Oh iya, hal tersebut juga menjadi kelebihan wawancara, yaitu sebagai alat untuk mengumpulkan informasi dan mencari hal yang tersirat dari yang tersurat. Tetapi menurut X, wawancara juga memiliki kelemahan, seperti ketika interviewer atau pewawancara yang kurang ahli dalam mengendalikan arah pembicaraan dapat dengan mudah terbawa atau terpengaruh oleh klien. Misalnya, seperti saya pada saat mengerjakan salah satu tugas mata kuliah lain untuk mewawancarai mengenai industri organisasi. Yang menjadi narasumber saya pada waktu itu merupakan seorang staf HRD yang humoris, sehingga pada saat melakukan wawancara seringkali tertawa sehingga melenceng dari tujuan utama yaitu mengumpulkan informasi. Hasilnya adalah wawancara yang cukup memakan waktu serta melelahkan saat verbatim dikerjakan. :(

Kemudian, ada juga permasalahan X dalam melakukan wawancara, misalnya ketika X mendapati klien yang sulit dalam berkomunikasi, tertutup, sangat defensive, atau memiliki rasa percaya diri yamg timggi sekali. Saat X mendapati klien seperti itu, maka hal yang X lakukan adalah dengan melakukan psikotes yang sesuai dengan permasalah klien tersebut baru diikuti dengan wawancara setelah mengetahui karakteristik dan permasalahan dari klien tersebut. Hal ini mengingatkan saya pada salah satu kelompok yang presentasi di hari yang sama dengan saya. Menurut kelompok tersebut, hasil wawancara mereka dengan praktisi yang mereka pilih tidak memuaskan karena narasumber mereka menjawab dengan terlalu singkat dan tanpa memberikan pernyataan lebih lanjut, seperti jawaban ya, nggak, ya gitu dehhh.... Padahal mereka, menurut saya tidak melakukan kesalahan dalam proses wawancaranya tetapi yaaa... Mungkin narasumber terlalu sibuk atau pelit dalam berbagi pengalamannya. Hehehhee.... Bersyukur saya dan kelompok masih mendapatkan X sebagai narasumber yang bersedia untuk berbagi ilmu dengan saya dan kelompok.

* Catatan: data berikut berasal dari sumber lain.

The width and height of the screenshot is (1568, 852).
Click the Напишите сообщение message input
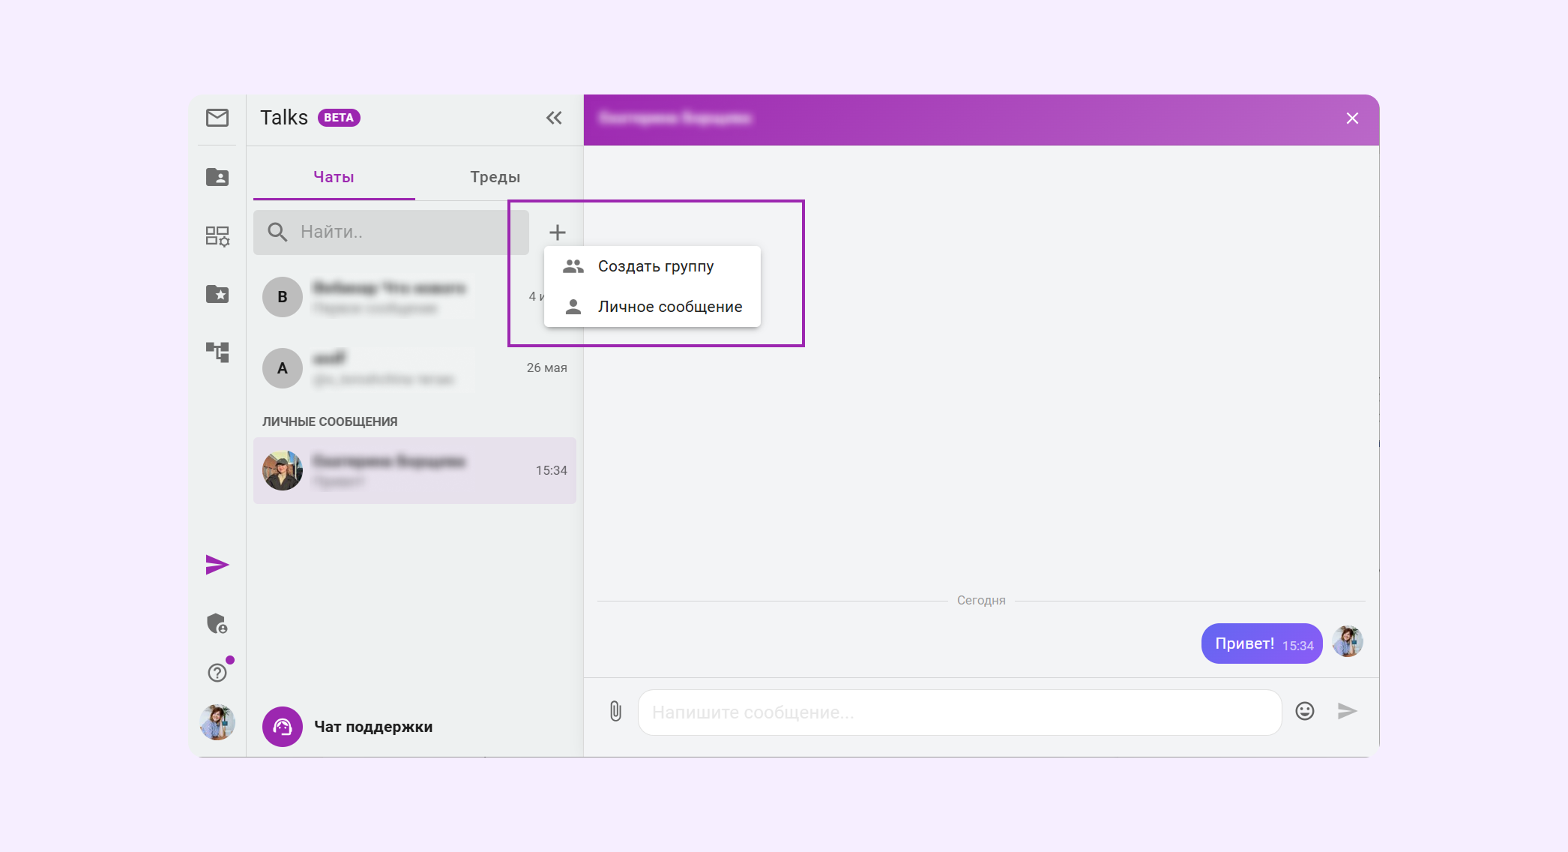click(959, 713)
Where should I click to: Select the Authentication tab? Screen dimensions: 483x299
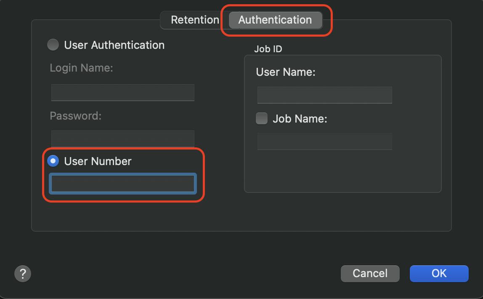click(275, 20)
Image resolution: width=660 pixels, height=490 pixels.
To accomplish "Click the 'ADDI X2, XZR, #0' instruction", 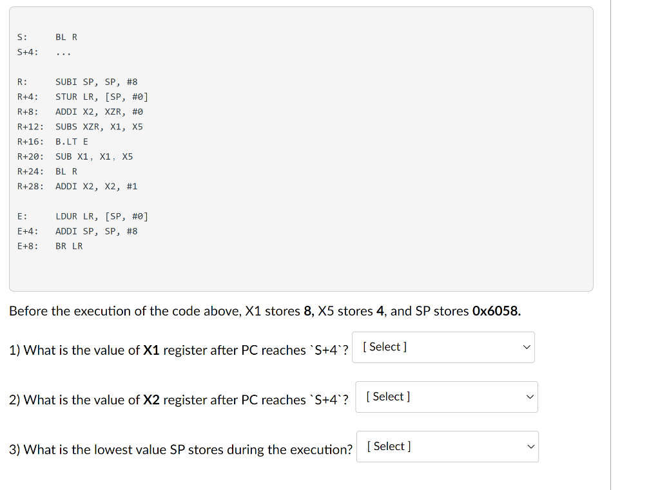I will [x=99, y=111].
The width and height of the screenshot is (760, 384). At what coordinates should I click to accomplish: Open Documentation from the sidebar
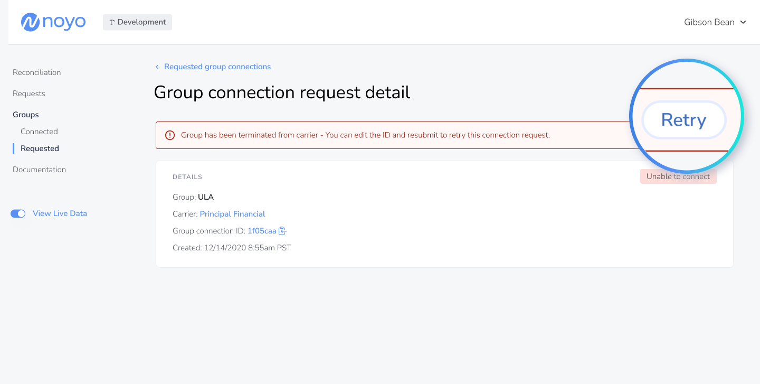pos(40,170)
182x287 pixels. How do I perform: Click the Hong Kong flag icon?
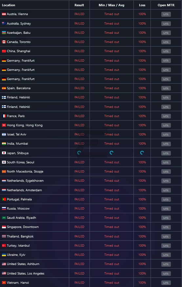(x=4, y=125)
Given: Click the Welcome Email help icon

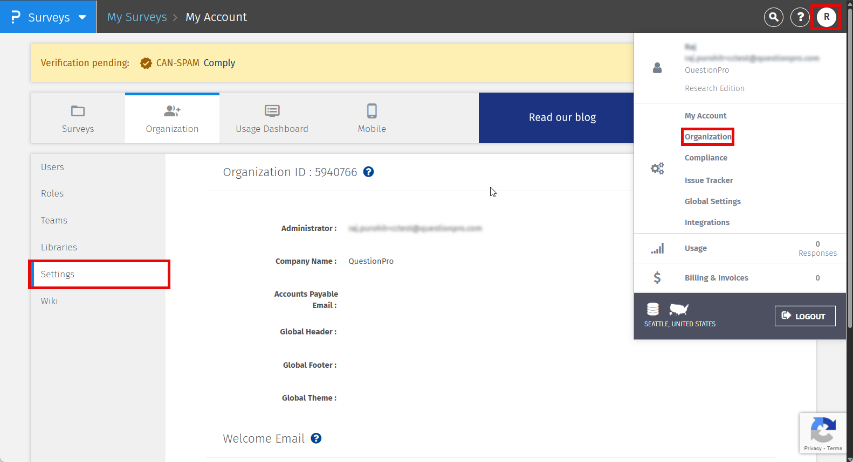Looking at the screenshot, I should (x=316, y=438).
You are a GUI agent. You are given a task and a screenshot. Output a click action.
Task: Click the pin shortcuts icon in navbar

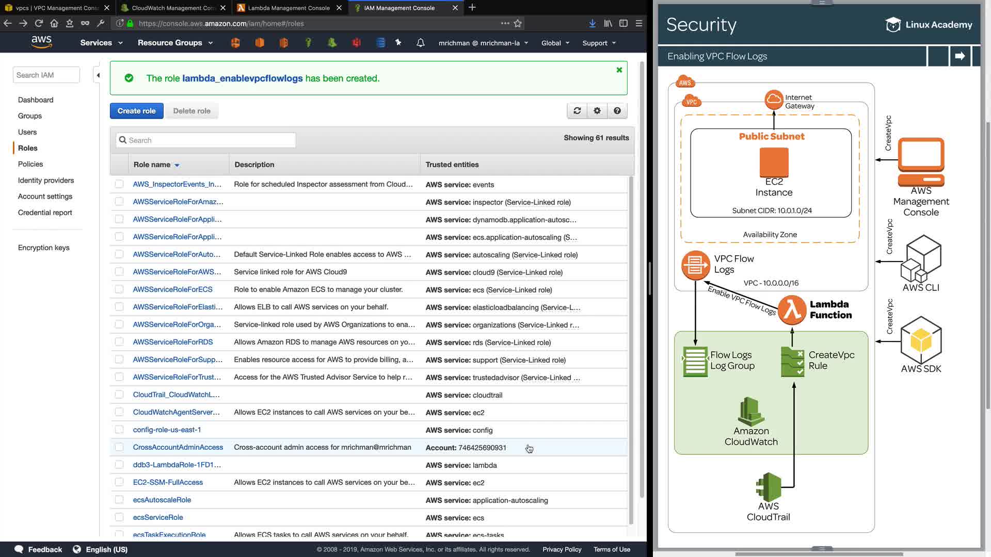(398, 43)
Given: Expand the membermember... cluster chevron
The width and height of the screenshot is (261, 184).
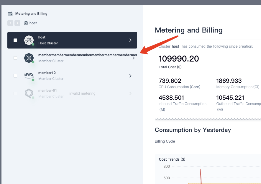Looking at the screenshot, I should (134, 58).
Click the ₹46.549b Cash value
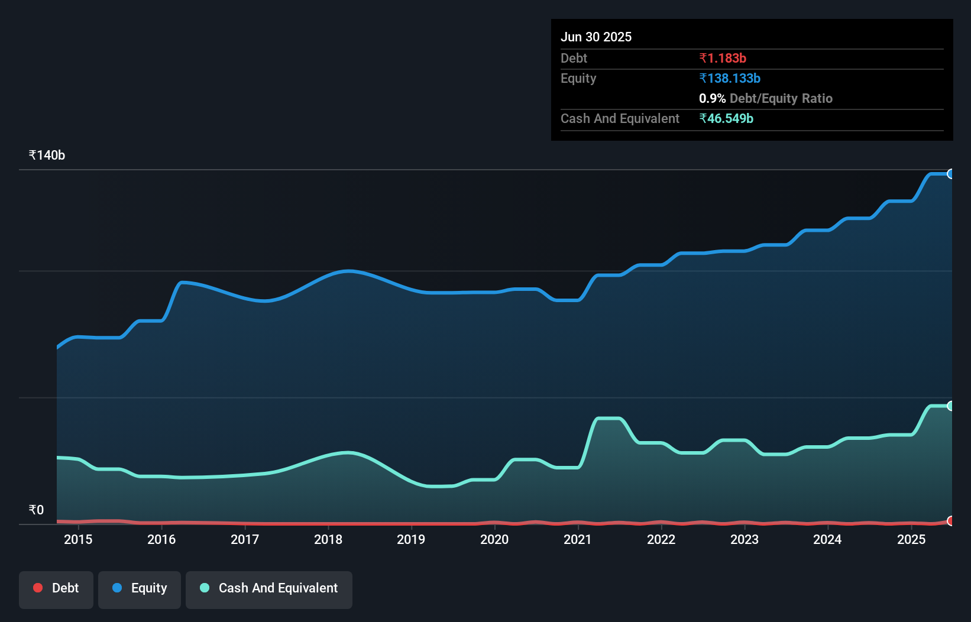971x622 pixels. 726,118
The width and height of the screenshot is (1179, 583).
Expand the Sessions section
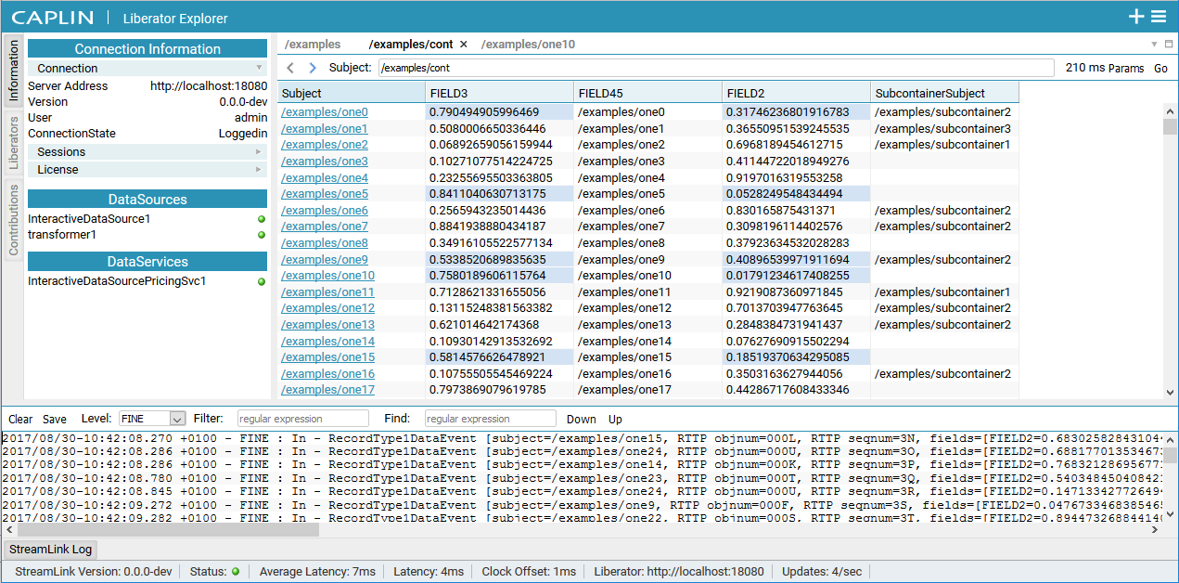(x=148, y=152)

Karena itu, menurut saya salah satu poin penting dalam wawancara adalah membina rapport. Dalam membina rapport yang baik, kita dapat menjalin hubungan yang baik dan dapat menyampaikan maksud dan tujuan kita dalam melakukan wawancara. Bayangkan apabila tidak membina rapport terlebih dahulu sebelum wawancara dan langsung melakukan wawancara, maka narasumber atau klien (interviewee) mungkin dapat merasa tidak siap dalam menjawab pertanyaan yang dilontarkan sehingga hasil jawabanya pun kurang baik.